The film is presented widescreen-anamorphically (aspect ratio 1.78:1) in a really beautiful-looking HD transfer. It was shot in HD digital video, and its transition to digital media here is well-nigh flawless (as is often the case, and one of the pluses of increasingly "cinematic" DV filmmaking). Director Baichwal and videographer Nicholas de Pencer (doing double duty, in classic documentary tradition, as the film's sound recordist) have a fine instinct for the visual/tonal photographic possibilities of high-definition video, and all the color and compositional possibilities they've explored come through without a hitch here, with total clarity and solidity to the image (in both dark spaces and light) and not a hint of aliasing, edge enhancement, or other compression artifacting.


In particular for a documentary, a genre in which at least somewhat rougher sound is par for the less-predictable course, Payback has a rich and full sound design that blends its dialogue, music, and the soundscapes of each thread's particular milieu into something that has extraordinary sonic weight to it. That oomph comes through perfectly, without any distortion or imbalance whatsoever, on the disc's Dolby Digital 5.1 surround track (with both Dolby 2.0 and English SDH subtitles as included options).


--Three alternate scenes, all well worth delving into as dessert after the film's food for thought: "The Musings of Margaret," in which Atwood reflects upon and in some ways summarizes the work she's done in Payback and what she discovered along the way; "Jane Goodall in the Garden," in which the renowned anthropologist reflects on the disconnect between the human scale and the business/corporate scale in pondering the debts to our environment we continue to incur as a race; and "The Fairness Experiment," with Atwood querying scientist Frans de Waal about "inequity aversion," long observed in humans and now being studied in lesser primates, with examples of chimpanzees who each perform a task but are given disparate food rewards, leading to unbalanced, angry, even violent behavior that reflects the unfair imbalance in their "pay."

--A Q&A with Atwood and Baichwal after the film's U.S. premiere at New York's Film Forum, with good questions posed by an onstage mediator and audience members, and equally intelligent, well-considered, and (as usual, at least in the lively-minded Atwood's case) wryly funny and self-deprecating responses from the author and the filmmaker.

--The film's theatrical trailer.

--An insert with director's notes by Baichwal that are, unsurprisingly for someone whose film amply demonstrates her open-minded intellectual curiosity, very thoughtful and articulate.

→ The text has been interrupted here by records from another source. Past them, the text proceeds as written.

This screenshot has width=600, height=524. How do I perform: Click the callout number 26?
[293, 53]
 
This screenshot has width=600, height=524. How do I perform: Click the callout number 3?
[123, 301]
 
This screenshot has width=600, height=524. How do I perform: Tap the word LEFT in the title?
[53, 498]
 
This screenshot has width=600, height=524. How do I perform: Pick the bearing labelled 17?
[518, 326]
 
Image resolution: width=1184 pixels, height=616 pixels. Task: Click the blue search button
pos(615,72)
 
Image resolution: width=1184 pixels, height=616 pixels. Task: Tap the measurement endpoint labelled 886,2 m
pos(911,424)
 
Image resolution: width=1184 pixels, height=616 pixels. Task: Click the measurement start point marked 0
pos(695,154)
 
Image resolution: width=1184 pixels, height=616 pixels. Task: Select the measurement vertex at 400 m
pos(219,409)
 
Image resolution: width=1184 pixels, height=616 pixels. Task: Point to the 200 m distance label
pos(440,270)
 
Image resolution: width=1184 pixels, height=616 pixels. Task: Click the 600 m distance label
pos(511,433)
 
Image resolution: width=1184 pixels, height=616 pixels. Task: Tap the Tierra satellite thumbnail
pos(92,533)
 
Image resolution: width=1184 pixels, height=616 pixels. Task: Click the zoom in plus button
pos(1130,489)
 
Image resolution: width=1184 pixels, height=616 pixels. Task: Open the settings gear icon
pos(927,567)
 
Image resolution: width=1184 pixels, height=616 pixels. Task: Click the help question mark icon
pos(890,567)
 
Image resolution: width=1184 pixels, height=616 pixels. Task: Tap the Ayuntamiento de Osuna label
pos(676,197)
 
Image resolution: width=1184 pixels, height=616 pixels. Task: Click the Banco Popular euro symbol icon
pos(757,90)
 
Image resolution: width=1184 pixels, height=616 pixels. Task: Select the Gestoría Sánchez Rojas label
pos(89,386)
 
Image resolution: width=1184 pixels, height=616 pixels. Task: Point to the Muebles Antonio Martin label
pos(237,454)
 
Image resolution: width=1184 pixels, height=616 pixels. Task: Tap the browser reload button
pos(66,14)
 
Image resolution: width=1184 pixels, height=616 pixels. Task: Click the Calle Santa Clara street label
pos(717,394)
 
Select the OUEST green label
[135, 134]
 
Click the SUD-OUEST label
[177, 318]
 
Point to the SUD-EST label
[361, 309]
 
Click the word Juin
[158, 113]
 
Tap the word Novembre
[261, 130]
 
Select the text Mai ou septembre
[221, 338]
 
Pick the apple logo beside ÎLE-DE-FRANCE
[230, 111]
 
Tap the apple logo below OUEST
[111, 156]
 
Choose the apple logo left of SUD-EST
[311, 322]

The meeting of the minds of singular artists who've excelled in different media, Payback offers the combustible mixture of the trenchant, probing pearls of wisdom Margaret Atwood's intellectual explorations for her book of the same name and documentarian Jennifer Baichwal's exquisite way of looking at an immediately recognize reality while showing us, through her astute camera eye, the things in it we may have overlooked. The collaboration takes, and cinematic sparks fly, recalling the similarly-conceived expansion and furthering into multimedia of an immense, rich pre-existing work that photojournalist/war documenter Seamus Murphy created for musician PJ Harvey's Let England Shake. To the base provided by Atwood herself, along with a panel of experts on the topic who come from various fields, academic disciplines, and viewpoints, Baichwal carefully and conscientiously folds in true-story documentation of illustrative examples from all walks of life and from around the globe, for an accessible but intellectually well-equipped treatise on debt and the many forms it takes. Atwood and Baichwal go through multiple strata of politics, society, and history to thoroughly, interestingly, and provocatively remind us that "debt" is a concept that extends much further and deeper, both back into the past and out into the uncertain future of the human race, than our immediately topical misery of credit card balances and foreclosures. It's a revelation and an awakening; it's urgent without being shrill, convincing without preaching or grandstanding, and one of the most unique, intriguing, and accomplished documentaries to come along in quite some time. Highly Recommended.